Segment Open

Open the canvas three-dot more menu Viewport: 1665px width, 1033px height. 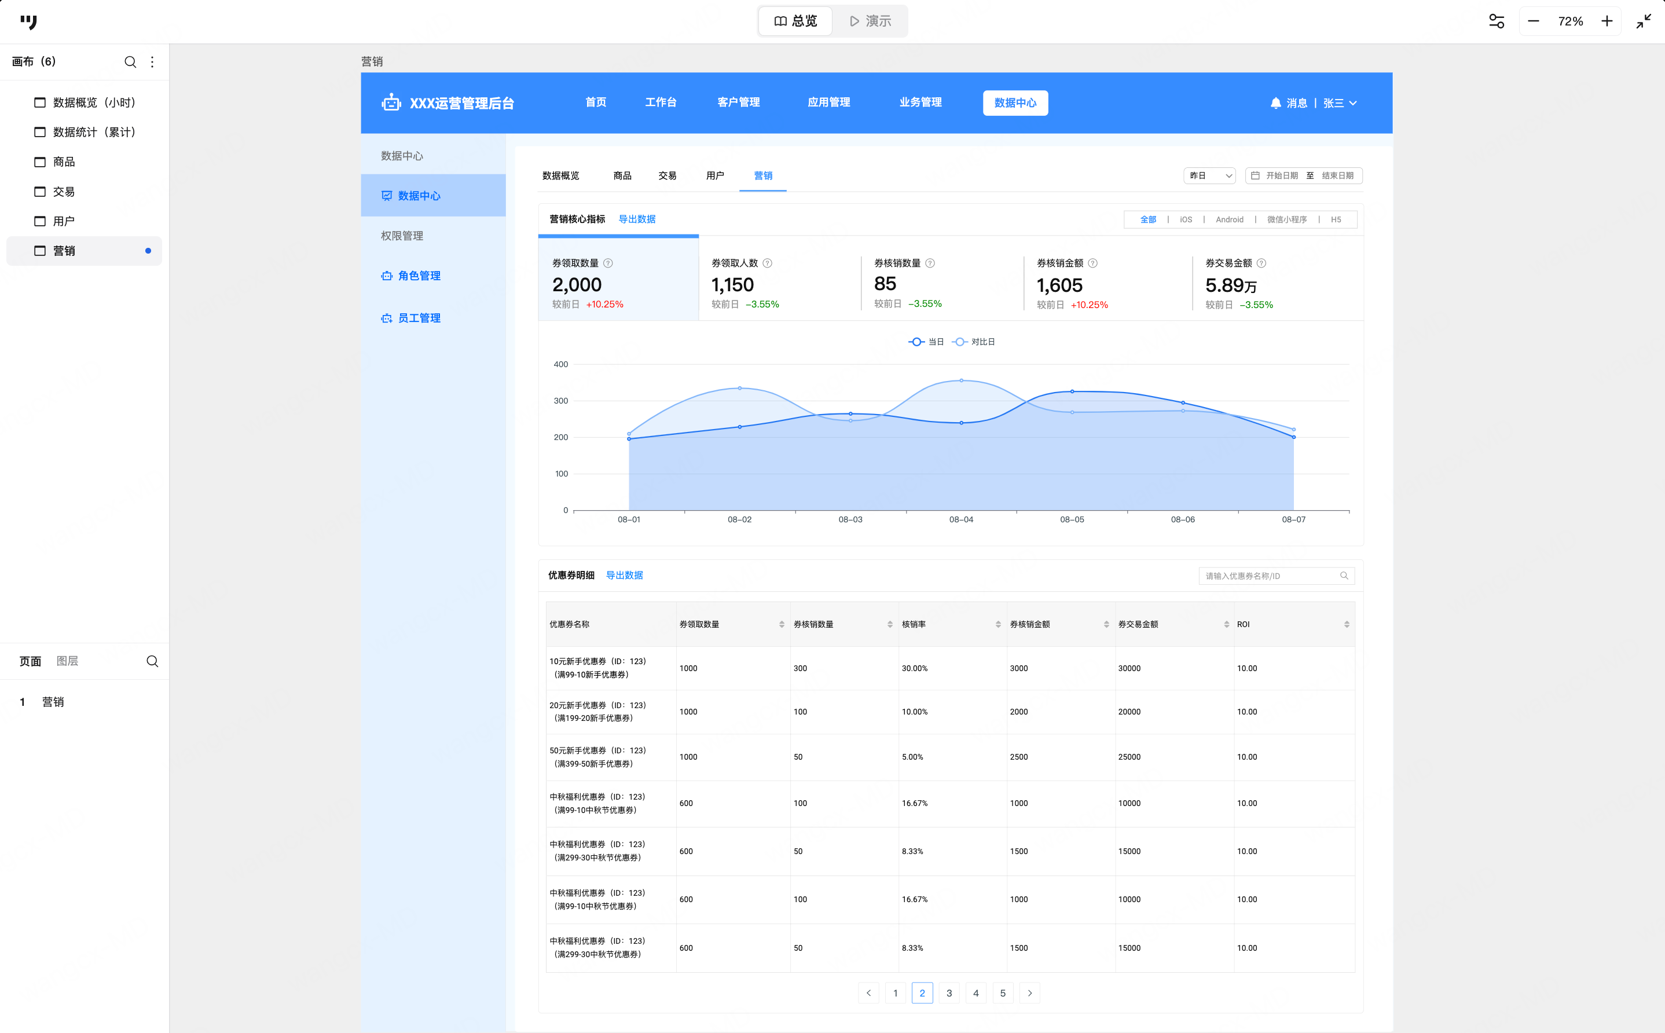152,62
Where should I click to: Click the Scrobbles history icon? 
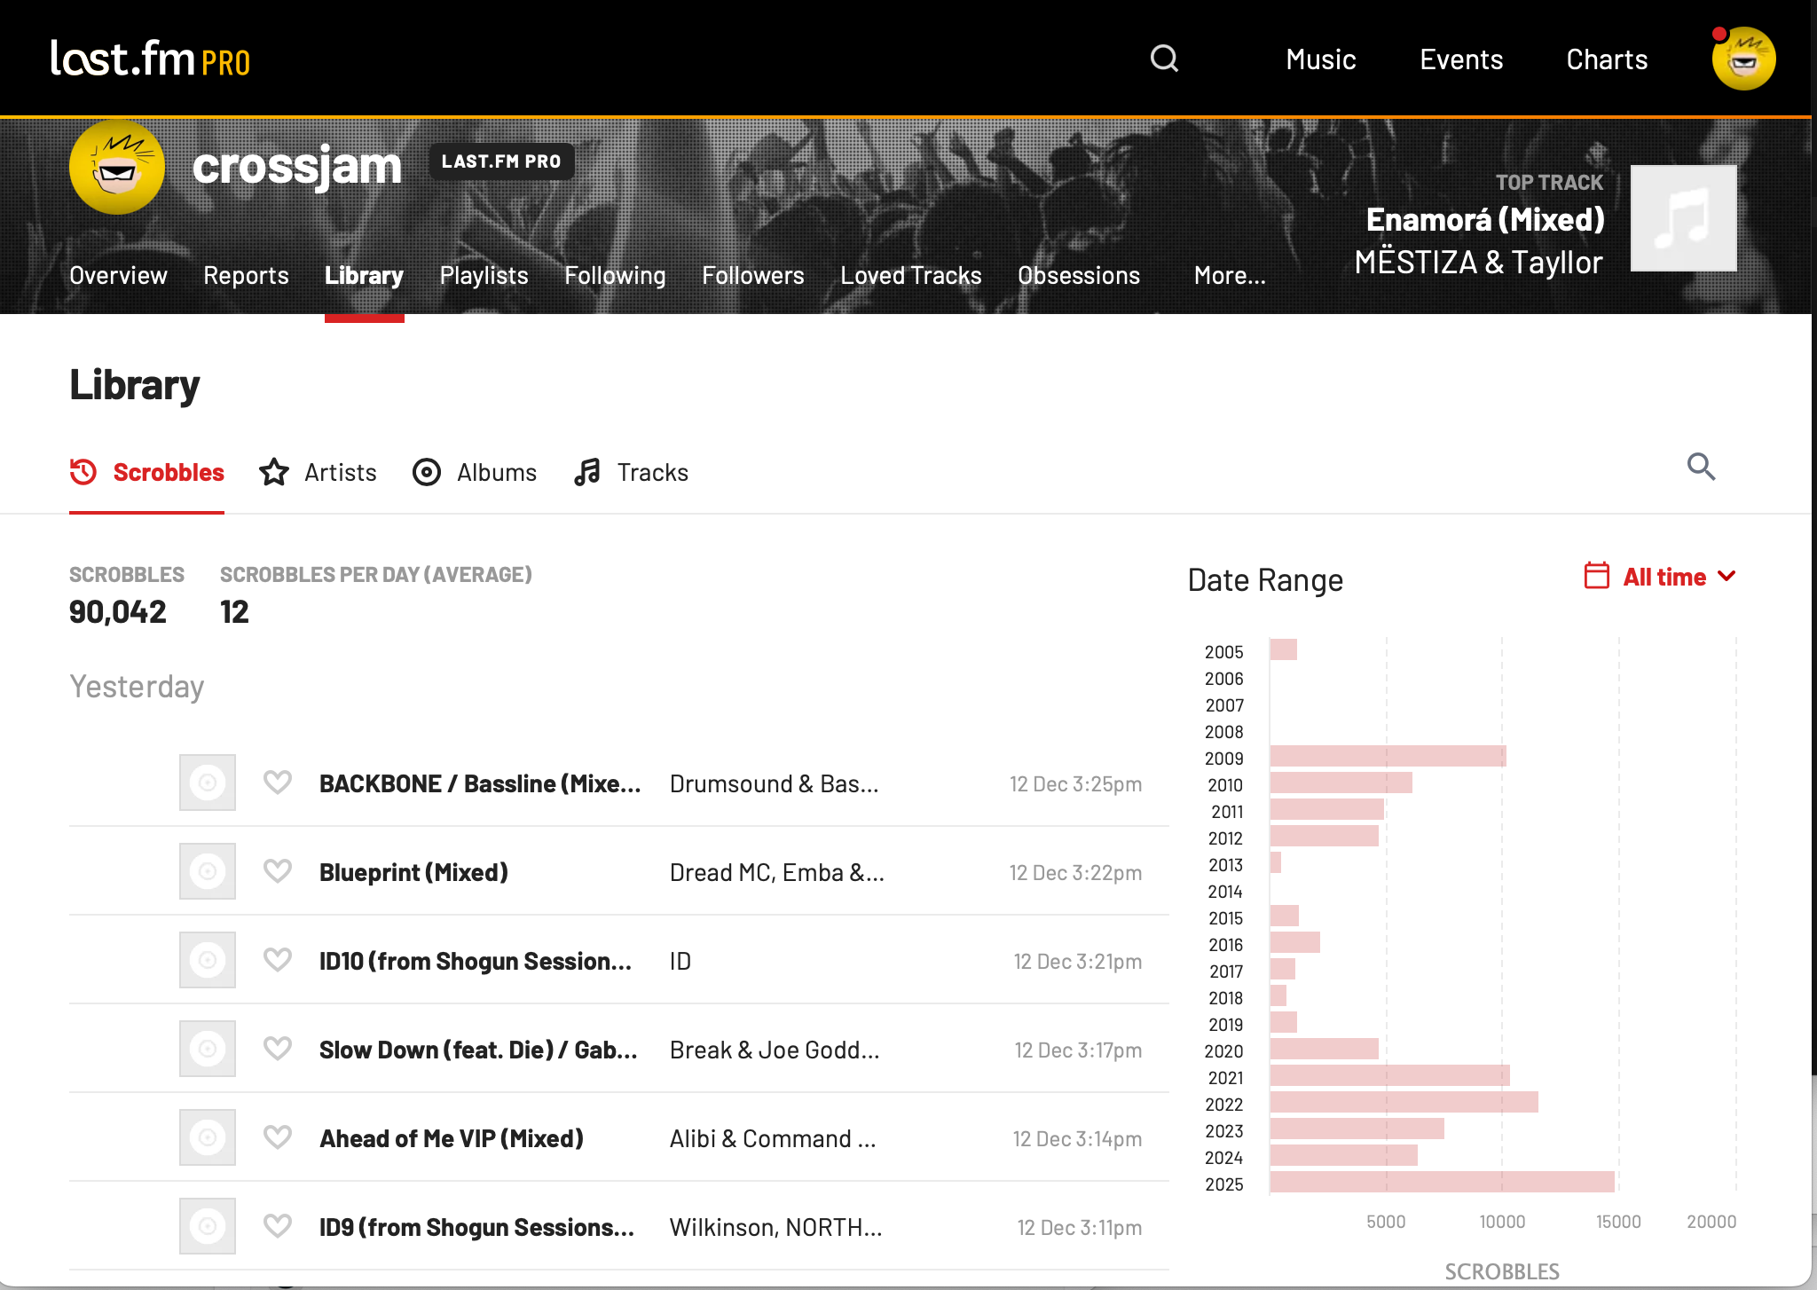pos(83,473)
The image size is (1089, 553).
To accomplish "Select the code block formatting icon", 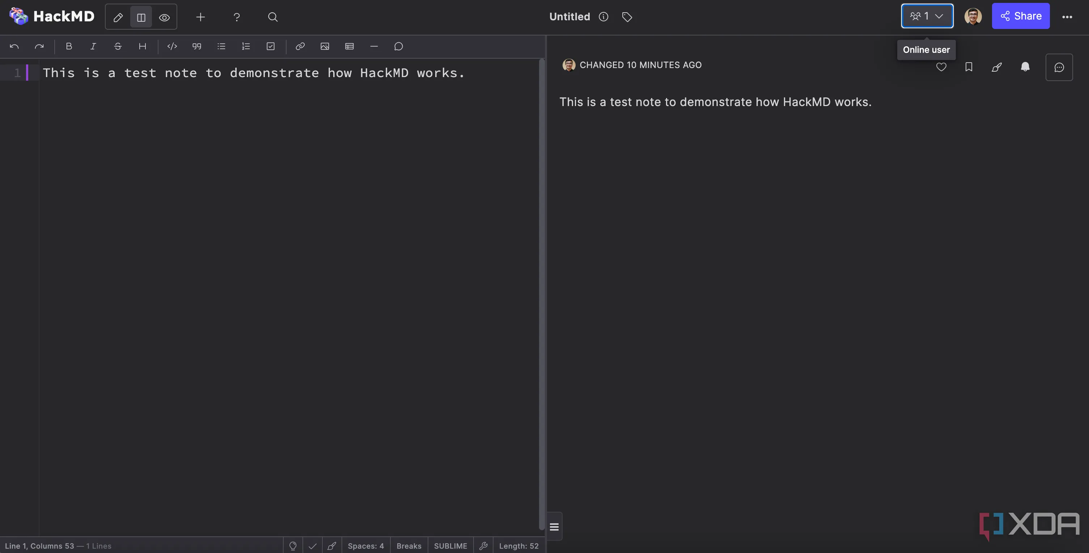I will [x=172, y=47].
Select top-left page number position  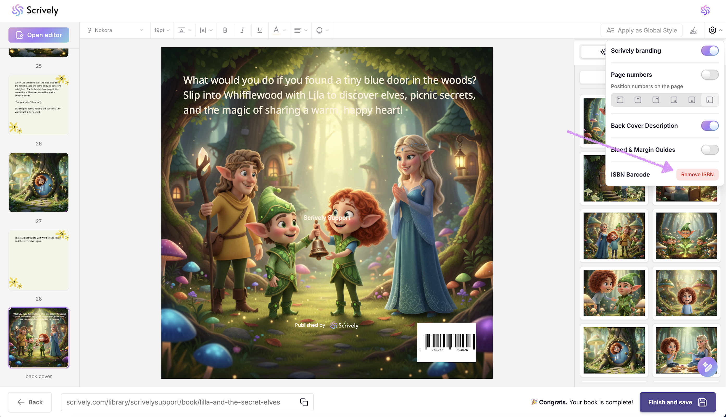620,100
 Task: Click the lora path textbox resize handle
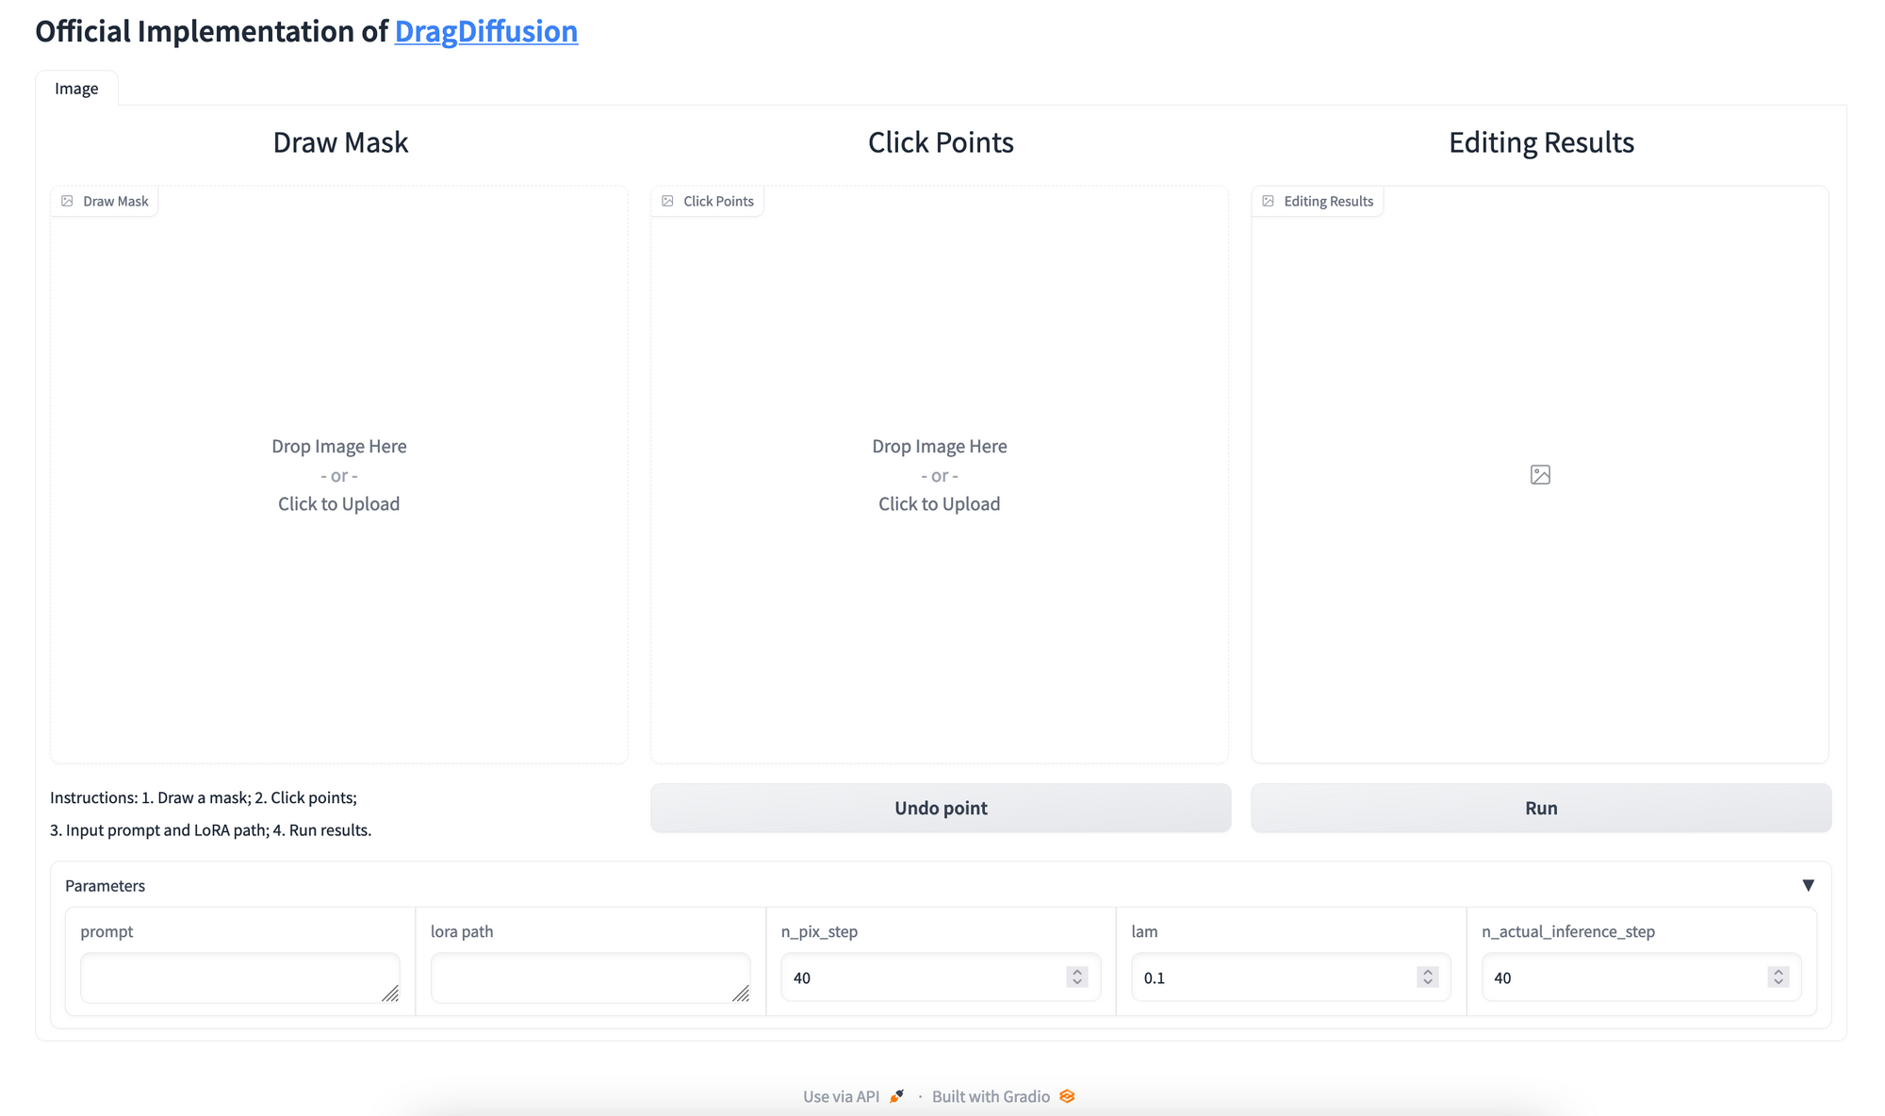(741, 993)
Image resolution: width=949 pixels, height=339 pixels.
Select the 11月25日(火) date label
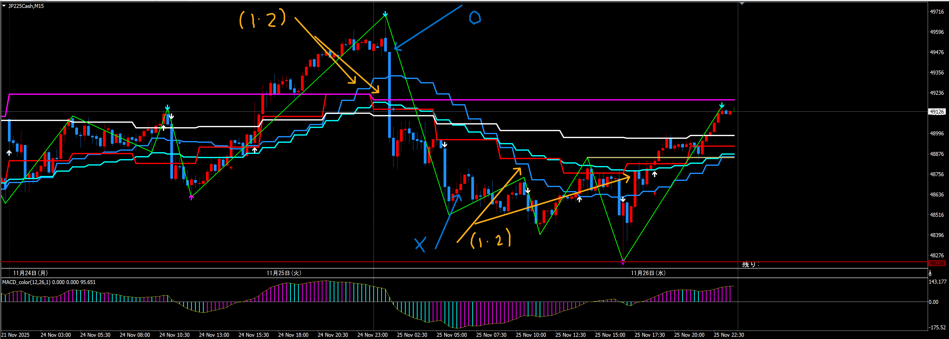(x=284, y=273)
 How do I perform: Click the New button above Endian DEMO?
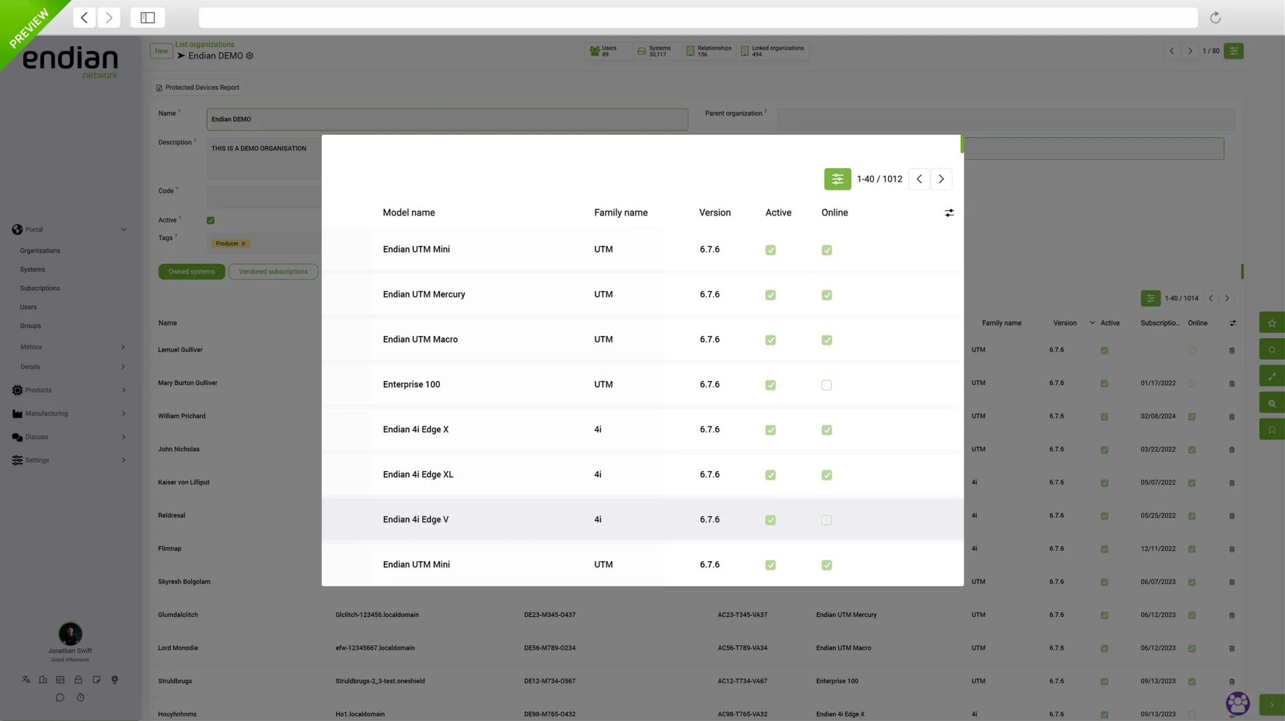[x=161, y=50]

Segment Closed

- [Exercise requirements]: Beginning with the line that contains "Image resolution: width=949" and ending with the final line of the material, reproduce those lines exactly and nothing else. Omit the pictures.

- [Exercise solution]:
Image resolution: width=949 pixels, height=339 pixels.
Select the 11月25日(火) date label
(x=284, y=273)
 How do I perform: Click the New button above Endian DEMO?
[x=161, y=50]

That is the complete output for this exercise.